Ricordo che Saturno, da Giove cacciato dal cielo, accolto fu da me in questa
regione”. Saturno si rappresentava come un vecchio con una falce
in mano: era il dio della seminagione e si credeva che, quando fu spodestato
da Giove, venisse in Italia e insegnasse l’agricoltura ai Latini.
Sul carro è anche seduto, sul fascio verticale dei legni, un uomo
che sta per prendere un vaso, un oinochòe (da òinos = vino
e chéo = versare), una specie di brocchetta con una sola ansa per
versare il vino attinto dai crateri nelle coppe dei convitati, in ricordo
delle feste del dio Giano quando si mangiavano particolari focacce con
abbondanti bevute di vino. Procedendo verso destra sulla medesima
parete troviamo un affresco con una scena molto complessa, con questi elementi:
una giovane creatura seduta su un cavallo dal pelo color marrone e parrebbe
non avere le braccia; una donna sta seduta sul dorso di un maiale appena
visibile nella parte posteriore e che tiene nella sinistra un vaso e nella
destra una lancia che porta all’estremità un oggetto non identificabile.
A sinistra sta una donna in piedi, poco visibile perchè il muro
è rovinato, essa tiene un vaso dal quale esce un animale, e nella
destra stringe una lancia che porta infilzato un grosso rospo. Sullo
sfondo davanti al cavallo sta una coppia di uccelli, forse due corvi. A
destra ecco un giovane in atto di camminare, con la mano sinistra alla
fronte. Tutta la scena è in relazione con l’affresco precedente
perchè le stanghe del carro di Giano dell’affresco precedente sono
prolungate in questo affresco, ma l’interpretazione rimane un po’ incerta.
Si sapeva che a Giano si sacrificava una scrofa - come appare nell’affresco
- e si conosce dalla mitologia che il corvo è sacro a Giunone.
Inoltre Giunone era chiamata Iterduca, cioè colei che guidava bene
nel cammino tenendo lontano ai mali; ella era detta anche Curitis, cioè
portatrice di lancia, e Curitis è un vocabolo che si collega con
l’antica parola sabina curis che significa lancia o giavellotto.
Il bambino, quasi fasciato sul cavallo, rappresenterebbe l’anno nuovo perchè
a Giunone erano sacre le calende, cioè il primo giorno del mese:
qui nell’affresco ella impedirebbe ogni male che un’altra donna, Pandora,
ha portato sulla terra aprendo per curiosità un vaso che gli dei
le avevano dato. L’uomo che sta a destra in atto di camminare, alza
la mano a visiera per scrutare il cammino che gli sta davanti. Guardiamo
ora la parete che sta verso la piazza e che ha due finestroni. L’affresco
rappresenta un particolare della festa in onore al dio Bacco. Bene
in evidenza è il satiro Sileno ricordato dal poeta Ovidio: Grecia,
celebravi del corimbifero Bacco le feste ……….. Anche il vecchio Sileno
venne col curvo asinello”. Egli ha il capo ornato di foglie, come
anche l’asinello ha il suo verde ornamento nel corpo con foglie della vite.
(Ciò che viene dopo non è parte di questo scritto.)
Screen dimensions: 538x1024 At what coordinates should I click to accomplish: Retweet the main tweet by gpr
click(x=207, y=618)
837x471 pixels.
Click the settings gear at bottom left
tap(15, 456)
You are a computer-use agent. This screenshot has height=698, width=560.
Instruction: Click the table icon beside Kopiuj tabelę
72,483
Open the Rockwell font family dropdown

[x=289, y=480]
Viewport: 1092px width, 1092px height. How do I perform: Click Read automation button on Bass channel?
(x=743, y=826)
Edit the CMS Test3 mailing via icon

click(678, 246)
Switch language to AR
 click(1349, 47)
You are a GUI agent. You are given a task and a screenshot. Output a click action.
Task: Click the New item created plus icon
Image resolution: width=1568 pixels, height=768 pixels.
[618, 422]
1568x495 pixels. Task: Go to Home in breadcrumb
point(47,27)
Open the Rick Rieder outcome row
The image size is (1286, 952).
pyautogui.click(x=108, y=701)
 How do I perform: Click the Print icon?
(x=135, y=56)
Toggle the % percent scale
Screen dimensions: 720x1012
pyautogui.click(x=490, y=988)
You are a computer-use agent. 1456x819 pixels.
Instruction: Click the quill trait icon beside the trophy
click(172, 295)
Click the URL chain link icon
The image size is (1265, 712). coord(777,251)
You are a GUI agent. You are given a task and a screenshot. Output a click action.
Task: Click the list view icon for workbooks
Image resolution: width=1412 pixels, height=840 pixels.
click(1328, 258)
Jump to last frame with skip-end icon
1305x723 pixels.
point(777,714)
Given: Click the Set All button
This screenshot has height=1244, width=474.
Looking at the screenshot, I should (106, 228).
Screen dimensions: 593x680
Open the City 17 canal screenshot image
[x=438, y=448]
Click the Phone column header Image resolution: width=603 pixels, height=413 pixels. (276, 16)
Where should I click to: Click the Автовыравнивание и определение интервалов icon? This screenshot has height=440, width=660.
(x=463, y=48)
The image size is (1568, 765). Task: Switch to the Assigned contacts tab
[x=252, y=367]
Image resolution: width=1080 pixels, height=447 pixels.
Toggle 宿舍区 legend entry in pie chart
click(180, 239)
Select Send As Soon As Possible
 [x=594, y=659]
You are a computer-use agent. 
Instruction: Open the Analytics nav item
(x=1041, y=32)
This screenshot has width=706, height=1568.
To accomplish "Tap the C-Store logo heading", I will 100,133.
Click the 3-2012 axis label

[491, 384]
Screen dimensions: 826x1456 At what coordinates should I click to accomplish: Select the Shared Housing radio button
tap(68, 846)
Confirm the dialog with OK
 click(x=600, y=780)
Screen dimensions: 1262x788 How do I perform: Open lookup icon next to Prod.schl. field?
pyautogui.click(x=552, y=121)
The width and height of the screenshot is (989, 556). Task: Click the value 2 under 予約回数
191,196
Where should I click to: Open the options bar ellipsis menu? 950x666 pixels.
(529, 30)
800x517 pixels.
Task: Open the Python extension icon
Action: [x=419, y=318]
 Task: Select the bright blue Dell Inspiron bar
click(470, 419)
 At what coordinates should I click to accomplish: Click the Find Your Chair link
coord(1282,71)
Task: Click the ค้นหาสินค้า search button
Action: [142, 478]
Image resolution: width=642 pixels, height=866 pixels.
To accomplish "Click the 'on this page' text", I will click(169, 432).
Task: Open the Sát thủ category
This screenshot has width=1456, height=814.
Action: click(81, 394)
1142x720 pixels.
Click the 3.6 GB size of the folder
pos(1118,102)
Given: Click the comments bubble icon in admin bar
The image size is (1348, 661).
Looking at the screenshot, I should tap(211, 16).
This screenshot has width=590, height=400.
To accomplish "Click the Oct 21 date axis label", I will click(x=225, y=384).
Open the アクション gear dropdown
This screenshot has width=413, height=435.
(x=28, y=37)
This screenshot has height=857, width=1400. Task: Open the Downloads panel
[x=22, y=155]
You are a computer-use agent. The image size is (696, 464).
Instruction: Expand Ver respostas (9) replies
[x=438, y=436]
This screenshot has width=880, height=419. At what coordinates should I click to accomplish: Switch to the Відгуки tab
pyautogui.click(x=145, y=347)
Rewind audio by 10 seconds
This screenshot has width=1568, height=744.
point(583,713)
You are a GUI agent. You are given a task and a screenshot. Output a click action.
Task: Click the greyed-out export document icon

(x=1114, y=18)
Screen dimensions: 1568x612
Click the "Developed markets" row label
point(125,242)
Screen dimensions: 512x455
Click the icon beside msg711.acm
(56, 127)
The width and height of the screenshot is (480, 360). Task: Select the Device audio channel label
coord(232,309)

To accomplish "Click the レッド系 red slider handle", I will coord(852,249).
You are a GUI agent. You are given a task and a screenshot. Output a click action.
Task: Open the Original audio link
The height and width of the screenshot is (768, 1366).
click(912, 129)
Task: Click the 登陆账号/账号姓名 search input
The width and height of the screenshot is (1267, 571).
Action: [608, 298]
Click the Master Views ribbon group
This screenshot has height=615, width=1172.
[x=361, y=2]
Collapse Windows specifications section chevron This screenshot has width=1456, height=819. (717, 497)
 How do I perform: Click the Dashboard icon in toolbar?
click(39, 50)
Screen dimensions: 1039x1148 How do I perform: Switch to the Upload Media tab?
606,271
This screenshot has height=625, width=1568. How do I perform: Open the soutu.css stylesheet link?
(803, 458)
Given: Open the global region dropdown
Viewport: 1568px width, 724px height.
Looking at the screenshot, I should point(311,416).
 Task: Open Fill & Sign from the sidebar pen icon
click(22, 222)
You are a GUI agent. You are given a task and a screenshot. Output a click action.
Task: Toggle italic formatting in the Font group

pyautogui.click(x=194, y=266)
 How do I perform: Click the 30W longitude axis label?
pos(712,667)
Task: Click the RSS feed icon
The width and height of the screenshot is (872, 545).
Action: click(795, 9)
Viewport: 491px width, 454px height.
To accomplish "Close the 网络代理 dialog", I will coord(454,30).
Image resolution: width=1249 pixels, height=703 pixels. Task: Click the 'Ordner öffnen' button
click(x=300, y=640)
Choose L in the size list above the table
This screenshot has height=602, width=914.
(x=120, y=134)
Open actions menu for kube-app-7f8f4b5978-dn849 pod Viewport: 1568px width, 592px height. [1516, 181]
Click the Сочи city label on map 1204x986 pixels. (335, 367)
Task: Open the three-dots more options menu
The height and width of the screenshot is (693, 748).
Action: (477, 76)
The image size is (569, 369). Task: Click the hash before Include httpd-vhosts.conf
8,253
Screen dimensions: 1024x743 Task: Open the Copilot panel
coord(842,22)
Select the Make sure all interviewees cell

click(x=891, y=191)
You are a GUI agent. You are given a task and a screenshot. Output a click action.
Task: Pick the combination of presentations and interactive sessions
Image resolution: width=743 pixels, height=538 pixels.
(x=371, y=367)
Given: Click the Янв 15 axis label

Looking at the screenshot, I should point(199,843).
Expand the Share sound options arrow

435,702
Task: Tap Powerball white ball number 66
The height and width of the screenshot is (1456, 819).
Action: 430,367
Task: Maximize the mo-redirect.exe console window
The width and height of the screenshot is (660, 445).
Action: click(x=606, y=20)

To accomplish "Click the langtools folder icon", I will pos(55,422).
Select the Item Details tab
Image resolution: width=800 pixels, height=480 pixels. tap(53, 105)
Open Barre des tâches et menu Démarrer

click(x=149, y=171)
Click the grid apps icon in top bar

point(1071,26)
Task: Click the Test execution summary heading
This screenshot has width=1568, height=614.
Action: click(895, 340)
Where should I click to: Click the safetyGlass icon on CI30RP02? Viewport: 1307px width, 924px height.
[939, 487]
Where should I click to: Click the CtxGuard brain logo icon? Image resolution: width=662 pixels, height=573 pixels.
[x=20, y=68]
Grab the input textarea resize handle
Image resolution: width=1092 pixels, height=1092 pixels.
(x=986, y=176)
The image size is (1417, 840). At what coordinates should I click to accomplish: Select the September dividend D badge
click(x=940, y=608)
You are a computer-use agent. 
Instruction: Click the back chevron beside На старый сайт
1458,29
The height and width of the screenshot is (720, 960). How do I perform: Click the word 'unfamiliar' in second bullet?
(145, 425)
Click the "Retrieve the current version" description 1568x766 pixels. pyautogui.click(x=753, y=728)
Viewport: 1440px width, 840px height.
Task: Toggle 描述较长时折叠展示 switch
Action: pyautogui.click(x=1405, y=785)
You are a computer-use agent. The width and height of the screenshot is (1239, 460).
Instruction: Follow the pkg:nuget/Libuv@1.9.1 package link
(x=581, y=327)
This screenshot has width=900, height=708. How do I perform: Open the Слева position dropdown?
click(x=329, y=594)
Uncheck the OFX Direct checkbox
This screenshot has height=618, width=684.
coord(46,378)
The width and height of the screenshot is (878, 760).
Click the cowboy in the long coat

Sileno stringe nelle mani un ramo con foglie e frutti. A sinistra,
dietro Sileno, stanno tre donne e un uomo con la barba. Le donne hanno
il capo coronato di rametti verdi con foglie; una di esse tiene nella mano
destra un’anfora e nella sinistra un piatto. Ma la scena è
caratterizzata dal vecchio satiro sull’asinello. E’ questo un argomento
che piacque anche agli scrittori umanisti; il poeta Agnolo Poliziano ha
ripreso la descrizione della figura caratteristica di Sileno con queste
parole: Sovra l’asin Silen, di ber sempre avido, con vene grosse nere e
di mosto umide, marcido sembra sonnacchioso e gravido”. Il tirso
che stringe Sileno è un bastone avvolto con tralci di vite, ricorda
il bastone della festa in onore a Bacco, emblema dei partecipanti al suo
culto e attributo dello stesso Bacco e delle sue compagne, chiamate Ménadi.
Viene ora l’affresco di centro: rappresenta la dea Pomona su un carro trionfale
tirato da due caprette. Essa tiene sia nella mano destra sia nella mano
sinistra una mela. Dietro di lei, su un tronetto, sta un uomo ornato
di rami verdi, e dietro a costui è un satiretto che suona una piccola
tromba. Davanti a lei ecco una donna in veste chiara che agita un ramo.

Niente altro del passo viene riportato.